In the data beneath this task, how many lines contain "will"? Answer with the number only.

####

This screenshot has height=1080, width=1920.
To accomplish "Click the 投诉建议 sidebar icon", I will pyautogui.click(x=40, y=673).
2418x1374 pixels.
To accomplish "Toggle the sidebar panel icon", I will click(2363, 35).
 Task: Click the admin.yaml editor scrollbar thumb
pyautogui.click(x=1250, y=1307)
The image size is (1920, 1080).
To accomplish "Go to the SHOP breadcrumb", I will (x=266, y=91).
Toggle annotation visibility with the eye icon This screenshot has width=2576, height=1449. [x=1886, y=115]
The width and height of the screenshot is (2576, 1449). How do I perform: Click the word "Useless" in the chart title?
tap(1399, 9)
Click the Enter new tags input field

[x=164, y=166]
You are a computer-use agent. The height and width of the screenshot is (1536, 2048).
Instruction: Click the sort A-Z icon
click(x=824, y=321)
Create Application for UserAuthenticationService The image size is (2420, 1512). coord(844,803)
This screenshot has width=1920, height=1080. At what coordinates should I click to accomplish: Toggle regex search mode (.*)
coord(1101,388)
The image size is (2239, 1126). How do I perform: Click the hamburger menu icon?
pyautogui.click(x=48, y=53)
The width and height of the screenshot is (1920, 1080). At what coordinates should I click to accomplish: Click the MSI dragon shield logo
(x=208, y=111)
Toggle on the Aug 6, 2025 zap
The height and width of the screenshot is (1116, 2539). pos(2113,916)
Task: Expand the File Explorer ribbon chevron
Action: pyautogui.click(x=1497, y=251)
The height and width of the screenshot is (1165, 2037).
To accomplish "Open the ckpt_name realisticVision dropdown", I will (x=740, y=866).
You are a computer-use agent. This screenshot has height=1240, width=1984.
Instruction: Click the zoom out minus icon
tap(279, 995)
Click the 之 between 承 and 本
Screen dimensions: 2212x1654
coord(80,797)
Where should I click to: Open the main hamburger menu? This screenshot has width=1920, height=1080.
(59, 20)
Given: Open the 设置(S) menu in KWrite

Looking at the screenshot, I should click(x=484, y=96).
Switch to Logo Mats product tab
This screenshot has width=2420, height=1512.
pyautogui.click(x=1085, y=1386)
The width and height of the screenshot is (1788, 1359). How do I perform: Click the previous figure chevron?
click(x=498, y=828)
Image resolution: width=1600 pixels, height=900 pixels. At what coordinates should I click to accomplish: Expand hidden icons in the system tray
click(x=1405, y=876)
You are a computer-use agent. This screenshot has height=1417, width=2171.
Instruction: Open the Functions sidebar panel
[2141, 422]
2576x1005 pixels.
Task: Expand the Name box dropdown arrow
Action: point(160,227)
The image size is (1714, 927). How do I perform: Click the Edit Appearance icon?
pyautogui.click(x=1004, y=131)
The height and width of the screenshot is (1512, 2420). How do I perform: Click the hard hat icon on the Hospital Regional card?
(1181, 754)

####

• [RESPONSE]: 4